[[ Supplied text, beginning ]]

Pirkei DeRabbi Eliezer, a fascinating early medieval Jewish text, offers us a peek. It paints a vivid picture, drawing on biblical verses to flesh out the scene.

The text brings us right into the Garden. How do we know it was Eden? Well, it references (Genesis 3:8): "And they heard the voice of the Lord God walking in the garden in the cool of the day." And then it beautifully echoes (Song of Songs 6:2): "My beloved is gone down to his garden, to the beds of spices." These aren't just random verses; they're brushstrokes adding depth to the canvas of the story.

The scene: God, present in the Garden, takes His seat in judgment. He confronts Adam. "Why didst thou flee before Me?" God asks. Think about the weight of that question. The divine presence, once a source of comfort and connection, now inspires fear.

Adam's response? It's raw, immediate. "I heard Thy voice and my bones trembled," he confesses. The text then quotes (Genesis 3:10) directly: "I heard thy voice in the garden, and I was afraid, because I was naked: and I hid myself."

That feeling...that sense of shame and vulnerability...it's so profoundly human, isn't it? The nakedness isn’t just physical, it's spiritual. Adam and Eve have lost their innocence, their unblemished connection with God.

According to the Pirkei DeRabbi Eliezer, the encounter is a direct, almost theatrical confrontation. It's not just a theological concept; it's a moment of intense personal reckoning.

What strikes me most is the immediacy. The fear, the trembling, the hiding. It's all so visceral. It makes you wonder: what would we have done in Adam's place? Would we have been brave enough to face the consequences, or would we, too, have hidden in the shadows?

[[ Supplied text, end ]]
[[ Data extract, beginning ]]

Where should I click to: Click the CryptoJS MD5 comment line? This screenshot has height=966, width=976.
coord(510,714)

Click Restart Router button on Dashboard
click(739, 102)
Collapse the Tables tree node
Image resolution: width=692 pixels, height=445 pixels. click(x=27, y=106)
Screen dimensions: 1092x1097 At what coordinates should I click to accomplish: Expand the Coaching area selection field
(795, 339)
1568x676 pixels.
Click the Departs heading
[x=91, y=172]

[[ Data extract, end ]]
[[ Data extract, beginning ]]

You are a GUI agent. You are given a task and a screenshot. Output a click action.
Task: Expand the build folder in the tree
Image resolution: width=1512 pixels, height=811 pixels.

[[ Data extract, end ]]

• [What is required]
Answer these questions from the text on Pirkei DeRabbi Eliezer:
(a) Besides Genesis 3:8, which verse does the text cite in placing the scene in the Garden?
(b) What question does God put to Adam?
(c) According to Adam's confession, what happened to his bones when he heard God's voice?

• [Answer below]
(a) Song of Songs 6:2: "My beloved is gone down to his garden, to the beds of spices."
(b) "Why didst thou flee before Me?"
(c) They trembled.